Speaking during his weekly general audience, the Pope said parents had self-exiled themselves from their children’s education and must now return. He called for families to take up the central role in the lives of children saying that parents ‘spend less time with their children, and schools are often more influential than families in shaping the thinking and values of the young.’

“Yet the relationship between family and school ought to be harmonious,” the Holy Father said. “Our children need sure guidance in the process of growing in responsibility for themselves and others.
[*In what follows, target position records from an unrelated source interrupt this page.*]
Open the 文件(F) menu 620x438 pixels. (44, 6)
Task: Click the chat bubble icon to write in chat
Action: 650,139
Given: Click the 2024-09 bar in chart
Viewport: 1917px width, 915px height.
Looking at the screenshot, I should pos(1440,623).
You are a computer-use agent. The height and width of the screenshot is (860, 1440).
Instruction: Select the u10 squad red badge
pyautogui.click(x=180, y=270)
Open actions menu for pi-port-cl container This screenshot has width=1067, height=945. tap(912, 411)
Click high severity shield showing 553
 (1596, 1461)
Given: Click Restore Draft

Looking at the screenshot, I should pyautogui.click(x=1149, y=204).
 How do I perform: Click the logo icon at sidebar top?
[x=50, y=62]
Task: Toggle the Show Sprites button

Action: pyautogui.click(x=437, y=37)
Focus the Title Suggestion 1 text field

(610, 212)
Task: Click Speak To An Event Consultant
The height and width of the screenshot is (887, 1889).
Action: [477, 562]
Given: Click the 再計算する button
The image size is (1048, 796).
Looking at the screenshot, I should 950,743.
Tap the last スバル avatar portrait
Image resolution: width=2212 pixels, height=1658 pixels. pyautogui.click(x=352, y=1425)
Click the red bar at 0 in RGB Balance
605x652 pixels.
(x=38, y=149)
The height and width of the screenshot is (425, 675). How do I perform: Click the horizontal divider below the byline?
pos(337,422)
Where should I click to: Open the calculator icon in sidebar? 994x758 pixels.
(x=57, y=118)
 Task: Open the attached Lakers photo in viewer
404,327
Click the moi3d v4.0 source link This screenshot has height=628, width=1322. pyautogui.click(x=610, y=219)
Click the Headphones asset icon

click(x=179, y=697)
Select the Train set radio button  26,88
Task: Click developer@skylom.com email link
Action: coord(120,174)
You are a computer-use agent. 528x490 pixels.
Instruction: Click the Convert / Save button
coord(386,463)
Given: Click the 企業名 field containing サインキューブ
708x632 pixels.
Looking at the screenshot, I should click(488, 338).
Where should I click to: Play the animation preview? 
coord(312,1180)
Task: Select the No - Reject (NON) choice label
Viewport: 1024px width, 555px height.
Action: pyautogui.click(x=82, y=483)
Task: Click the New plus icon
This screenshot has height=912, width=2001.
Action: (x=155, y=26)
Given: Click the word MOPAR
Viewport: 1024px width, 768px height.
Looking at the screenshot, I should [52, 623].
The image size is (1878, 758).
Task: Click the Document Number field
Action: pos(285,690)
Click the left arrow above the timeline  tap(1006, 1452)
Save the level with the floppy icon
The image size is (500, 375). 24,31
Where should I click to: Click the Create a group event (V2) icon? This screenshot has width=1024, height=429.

Christian communities are called to support the educational mission of families.”

The Holy Father said that ‘intellectual critics’ have tried to silence parents which had opened up a fracture between families and societies.

The Pope told a story from his own childhood, relaying how he said a bad word in school for which he had been corrected by both his teacher and his mother.

“Today, on the contrary, if a teacher does something like that, the next day either one or both parents will reproach the teacher because the experts say that children should not be corrected in that way,” he said. “It is evident that this approach is not good. It is not harmonious, it is not dialogical, and rather than favouring the collaboration between families and other educational agents, it opposes them to one another.”

The Pope also spoke of the difficulties facing separated couples calling on them to ‘never, never, never take the children hostage!’

The Pope was welcomed to the general audience this week by a group of children from China ringing bells. Chinese Catholics have a special devotion to Mary, Help of Christians, whose feast day is on May 24 and will be marked in China with special devotions and pilgrimages.

“On May 24, Catholics in China will be praying with devotion to the Blessed Virgin Mary, Help of Christians, at the Shrine of Sheshan in Shanghai,” the Pope said. “In the statue overlooking the Shrine, Mary is holding up her Son, presenting Him to the world with arms open in a gesture of love and mercy. May we, too, ask Mary to help Catholics in China to be ever more credible witnesses of this merciful love in the midst of their people, and to live spiritually united to the rock of Peter on which the Church is built.”